(Beginning of Data section)

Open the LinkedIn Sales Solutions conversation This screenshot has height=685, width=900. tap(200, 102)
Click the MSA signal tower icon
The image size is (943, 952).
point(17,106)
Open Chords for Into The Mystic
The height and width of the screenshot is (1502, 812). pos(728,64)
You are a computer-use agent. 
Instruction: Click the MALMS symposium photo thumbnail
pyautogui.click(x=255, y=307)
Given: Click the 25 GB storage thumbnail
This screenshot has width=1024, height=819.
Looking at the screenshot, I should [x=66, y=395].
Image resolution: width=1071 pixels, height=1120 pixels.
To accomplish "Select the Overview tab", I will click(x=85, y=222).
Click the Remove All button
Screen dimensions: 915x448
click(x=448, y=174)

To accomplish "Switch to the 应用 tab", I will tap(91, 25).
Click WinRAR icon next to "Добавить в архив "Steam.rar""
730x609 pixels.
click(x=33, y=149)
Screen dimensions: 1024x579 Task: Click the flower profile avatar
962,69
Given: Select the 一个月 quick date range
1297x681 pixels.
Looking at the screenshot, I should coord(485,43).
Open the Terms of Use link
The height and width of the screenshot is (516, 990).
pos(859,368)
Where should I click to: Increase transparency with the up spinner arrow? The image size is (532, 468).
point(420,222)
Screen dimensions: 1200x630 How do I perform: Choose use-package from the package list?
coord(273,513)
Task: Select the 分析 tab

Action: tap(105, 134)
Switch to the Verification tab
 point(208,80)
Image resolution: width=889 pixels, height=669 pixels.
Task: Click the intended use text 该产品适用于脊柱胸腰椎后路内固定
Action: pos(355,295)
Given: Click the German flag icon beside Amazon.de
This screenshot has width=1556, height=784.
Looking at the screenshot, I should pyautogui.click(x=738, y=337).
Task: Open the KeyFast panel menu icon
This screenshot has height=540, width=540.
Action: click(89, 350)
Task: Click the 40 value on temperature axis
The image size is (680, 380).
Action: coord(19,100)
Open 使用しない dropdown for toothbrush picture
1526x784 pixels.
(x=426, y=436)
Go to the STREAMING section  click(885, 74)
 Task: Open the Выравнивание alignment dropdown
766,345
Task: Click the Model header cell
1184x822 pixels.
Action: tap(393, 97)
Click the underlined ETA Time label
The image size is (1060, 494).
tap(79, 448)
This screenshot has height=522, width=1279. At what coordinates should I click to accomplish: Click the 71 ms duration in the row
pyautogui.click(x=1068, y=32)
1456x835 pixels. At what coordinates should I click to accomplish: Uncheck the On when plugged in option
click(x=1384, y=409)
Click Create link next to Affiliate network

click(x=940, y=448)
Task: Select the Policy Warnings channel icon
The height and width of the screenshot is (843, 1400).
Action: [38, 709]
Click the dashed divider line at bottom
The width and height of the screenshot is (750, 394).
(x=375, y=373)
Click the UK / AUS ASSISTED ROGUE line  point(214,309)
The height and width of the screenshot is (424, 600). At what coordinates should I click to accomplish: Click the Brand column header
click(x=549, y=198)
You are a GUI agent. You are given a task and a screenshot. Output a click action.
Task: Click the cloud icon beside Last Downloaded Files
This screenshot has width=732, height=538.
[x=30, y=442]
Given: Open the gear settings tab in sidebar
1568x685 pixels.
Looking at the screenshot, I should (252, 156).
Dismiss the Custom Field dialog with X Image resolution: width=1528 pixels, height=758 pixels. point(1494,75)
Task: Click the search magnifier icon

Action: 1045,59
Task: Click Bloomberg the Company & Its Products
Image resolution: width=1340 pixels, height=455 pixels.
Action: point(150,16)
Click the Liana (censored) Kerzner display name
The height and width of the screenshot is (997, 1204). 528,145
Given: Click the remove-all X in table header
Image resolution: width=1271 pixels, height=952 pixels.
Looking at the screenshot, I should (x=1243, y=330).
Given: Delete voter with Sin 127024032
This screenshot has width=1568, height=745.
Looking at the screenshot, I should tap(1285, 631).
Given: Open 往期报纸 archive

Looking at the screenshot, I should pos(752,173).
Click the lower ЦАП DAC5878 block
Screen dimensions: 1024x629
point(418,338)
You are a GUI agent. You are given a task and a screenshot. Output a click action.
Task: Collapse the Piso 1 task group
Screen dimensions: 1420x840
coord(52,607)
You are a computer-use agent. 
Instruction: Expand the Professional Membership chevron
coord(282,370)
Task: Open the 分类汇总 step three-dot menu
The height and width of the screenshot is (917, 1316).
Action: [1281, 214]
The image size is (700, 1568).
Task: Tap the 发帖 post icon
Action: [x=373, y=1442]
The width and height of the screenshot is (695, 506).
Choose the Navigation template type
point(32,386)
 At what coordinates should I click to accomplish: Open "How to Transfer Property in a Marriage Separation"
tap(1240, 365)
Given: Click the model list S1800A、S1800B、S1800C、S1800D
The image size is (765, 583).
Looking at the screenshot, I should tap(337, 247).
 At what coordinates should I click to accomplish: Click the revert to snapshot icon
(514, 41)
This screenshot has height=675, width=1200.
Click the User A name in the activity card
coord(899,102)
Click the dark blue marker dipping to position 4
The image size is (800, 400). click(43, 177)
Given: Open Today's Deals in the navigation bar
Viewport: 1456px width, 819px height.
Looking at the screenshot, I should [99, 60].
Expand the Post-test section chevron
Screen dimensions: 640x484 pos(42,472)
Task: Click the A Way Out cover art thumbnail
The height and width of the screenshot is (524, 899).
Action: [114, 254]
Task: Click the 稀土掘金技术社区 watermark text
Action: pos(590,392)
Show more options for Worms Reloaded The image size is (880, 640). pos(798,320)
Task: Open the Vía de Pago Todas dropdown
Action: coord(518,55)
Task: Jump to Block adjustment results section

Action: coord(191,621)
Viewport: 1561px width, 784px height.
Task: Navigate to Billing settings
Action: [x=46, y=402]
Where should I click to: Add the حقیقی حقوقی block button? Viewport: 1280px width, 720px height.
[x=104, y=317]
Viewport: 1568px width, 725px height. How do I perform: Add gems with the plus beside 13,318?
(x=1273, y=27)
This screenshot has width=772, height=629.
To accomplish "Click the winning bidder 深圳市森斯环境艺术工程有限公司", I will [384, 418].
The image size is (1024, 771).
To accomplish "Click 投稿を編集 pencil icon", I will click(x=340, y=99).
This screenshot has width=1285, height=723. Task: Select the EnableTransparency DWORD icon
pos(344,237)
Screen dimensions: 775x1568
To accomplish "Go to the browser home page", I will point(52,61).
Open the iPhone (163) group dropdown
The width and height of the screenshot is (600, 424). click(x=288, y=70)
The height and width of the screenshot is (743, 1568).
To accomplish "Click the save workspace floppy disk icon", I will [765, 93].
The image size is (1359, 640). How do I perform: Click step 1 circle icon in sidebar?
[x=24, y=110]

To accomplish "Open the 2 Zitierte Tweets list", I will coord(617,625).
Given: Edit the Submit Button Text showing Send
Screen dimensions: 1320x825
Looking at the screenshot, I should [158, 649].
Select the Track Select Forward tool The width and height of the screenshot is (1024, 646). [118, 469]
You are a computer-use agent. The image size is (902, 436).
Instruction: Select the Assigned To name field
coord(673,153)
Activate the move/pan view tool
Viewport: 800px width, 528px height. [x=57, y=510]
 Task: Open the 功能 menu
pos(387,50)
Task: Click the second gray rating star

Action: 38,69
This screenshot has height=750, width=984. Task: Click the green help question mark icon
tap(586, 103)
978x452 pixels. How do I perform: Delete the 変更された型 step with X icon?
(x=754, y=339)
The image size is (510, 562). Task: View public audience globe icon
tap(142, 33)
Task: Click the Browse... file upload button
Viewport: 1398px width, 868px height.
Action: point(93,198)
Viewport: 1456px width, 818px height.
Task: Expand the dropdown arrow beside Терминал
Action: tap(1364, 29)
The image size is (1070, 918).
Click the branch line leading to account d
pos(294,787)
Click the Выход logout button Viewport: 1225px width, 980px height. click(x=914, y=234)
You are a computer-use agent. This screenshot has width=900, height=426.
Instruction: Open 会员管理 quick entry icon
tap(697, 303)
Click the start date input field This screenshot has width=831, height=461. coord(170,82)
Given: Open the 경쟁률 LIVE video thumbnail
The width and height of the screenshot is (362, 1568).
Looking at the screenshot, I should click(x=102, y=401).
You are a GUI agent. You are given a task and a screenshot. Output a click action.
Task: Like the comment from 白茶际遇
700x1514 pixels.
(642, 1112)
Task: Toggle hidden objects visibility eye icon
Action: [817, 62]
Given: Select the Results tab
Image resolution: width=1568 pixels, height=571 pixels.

(End of Data section)

**Task to carry out**
All lines from the one containing "The width and height of the screenshot is (362, 1568)." through the end of the listing above are to be restated word for word, and no others.

**Output for this exercise**
The width and height of the screenshot is (362, 1568).
Looking at the screenshot, I should click(x=102, y=401).
You are a GUI agent. You are given a task and a screenshot. Output a click action.
Task: Like the comment from 白茶际遇
700x1514 pixels.
(642, 1112)
Task: Toggle hidden objects visibility eye icon
Action: [817, 62]
Given: Select the Results tab
Image resolution: width=1568 pixels, height=571 pixels.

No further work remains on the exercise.